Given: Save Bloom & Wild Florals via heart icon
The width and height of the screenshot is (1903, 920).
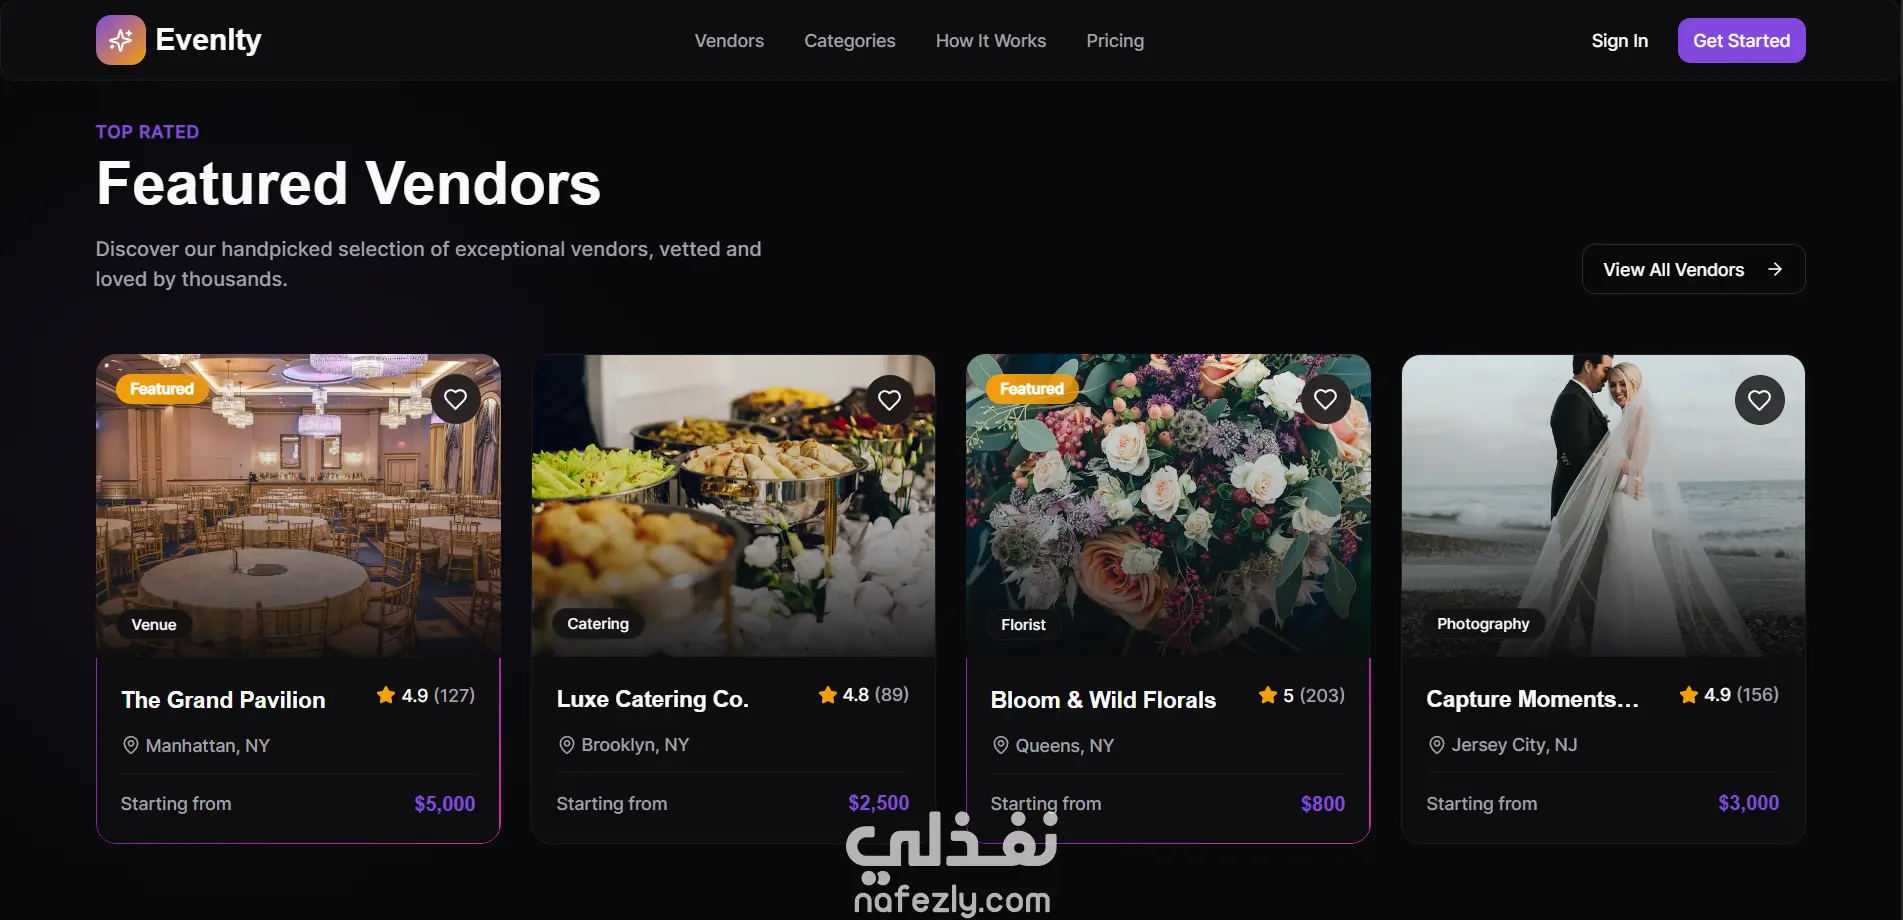Looking at the screenshot, I should pyautogui.click(x=1325, y=399).
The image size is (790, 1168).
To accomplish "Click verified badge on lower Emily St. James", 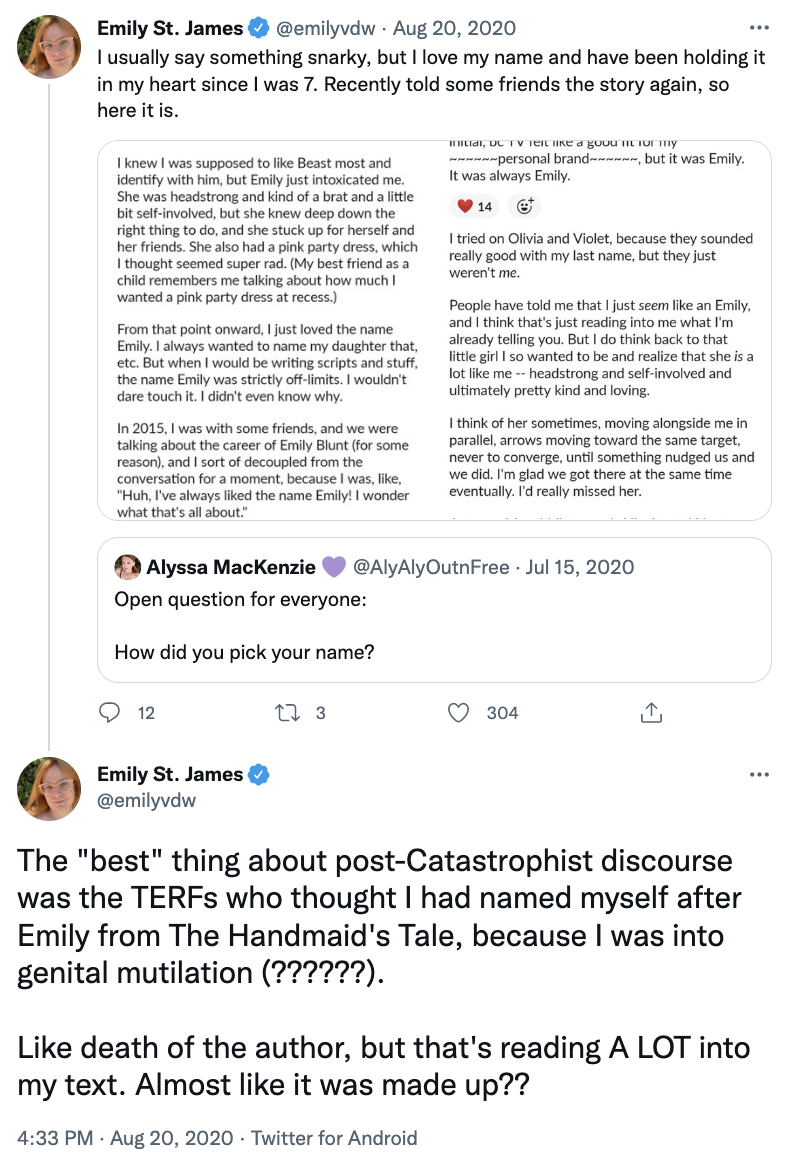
● ● ● ● ● ● ●
=== Assignment ===
Retype everything in the entries above exactly. The pictures are to be omitted.

=== Task answer ===
Given: Save Bloom & Wild Florals via heart icon
The width and height of the screenshot is (1903, 920).
Looking at the screenshot, I should pyautogui.click(x=1325, y=399).
The image size is (790, 1168).
To accomplish "Click verified badge on lower Emily St. James", 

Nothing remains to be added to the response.